**What needs to be done:** Line count for "This": tally the lines of the records below that contain it, and give only that number.

**Source data:**
....
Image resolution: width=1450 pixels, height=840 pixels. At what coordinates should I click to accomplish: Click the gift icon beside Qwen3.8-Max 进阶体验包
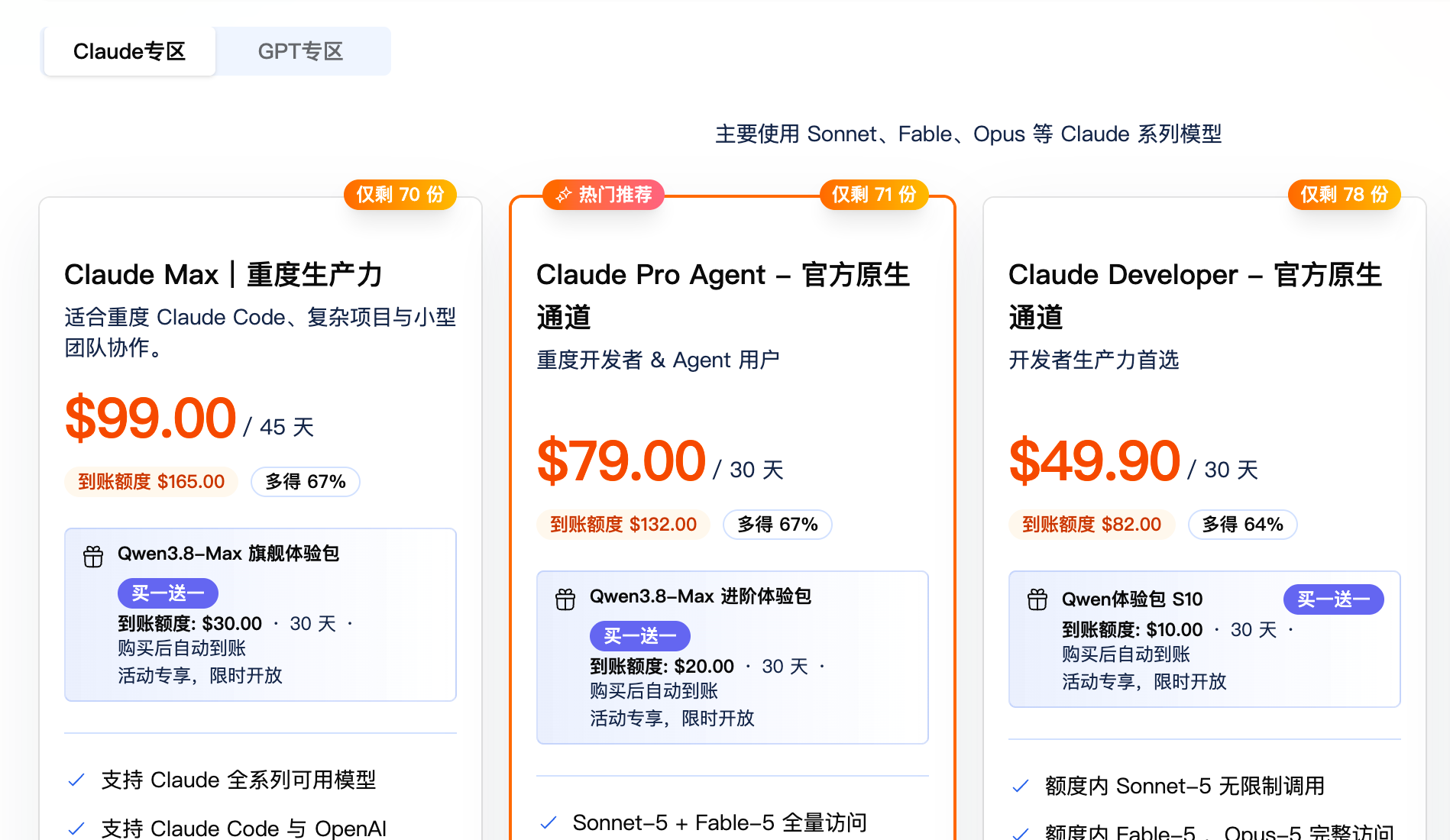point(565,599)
....
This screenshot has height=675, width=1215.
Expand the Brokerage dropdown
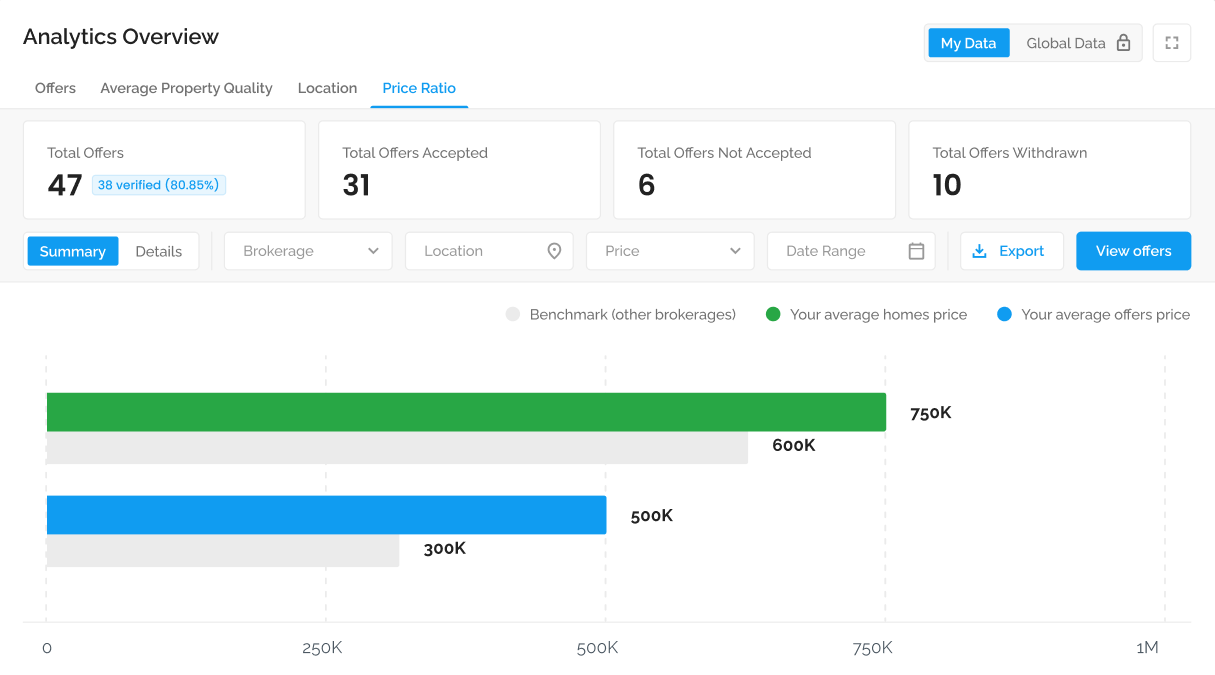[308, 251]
....
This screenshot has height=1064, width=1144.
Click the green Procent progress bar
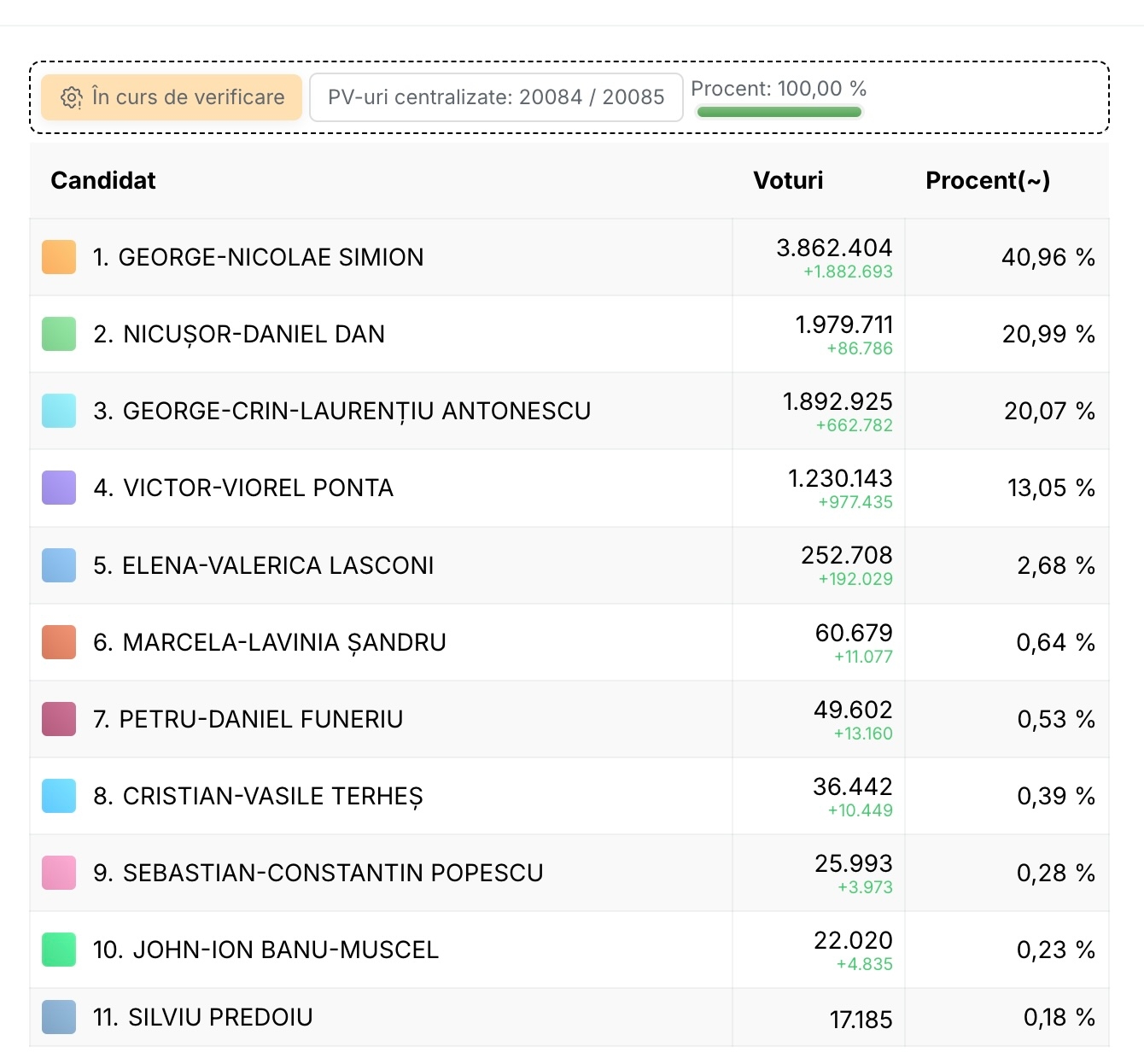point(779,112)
....
**Solution to the exercise:** 2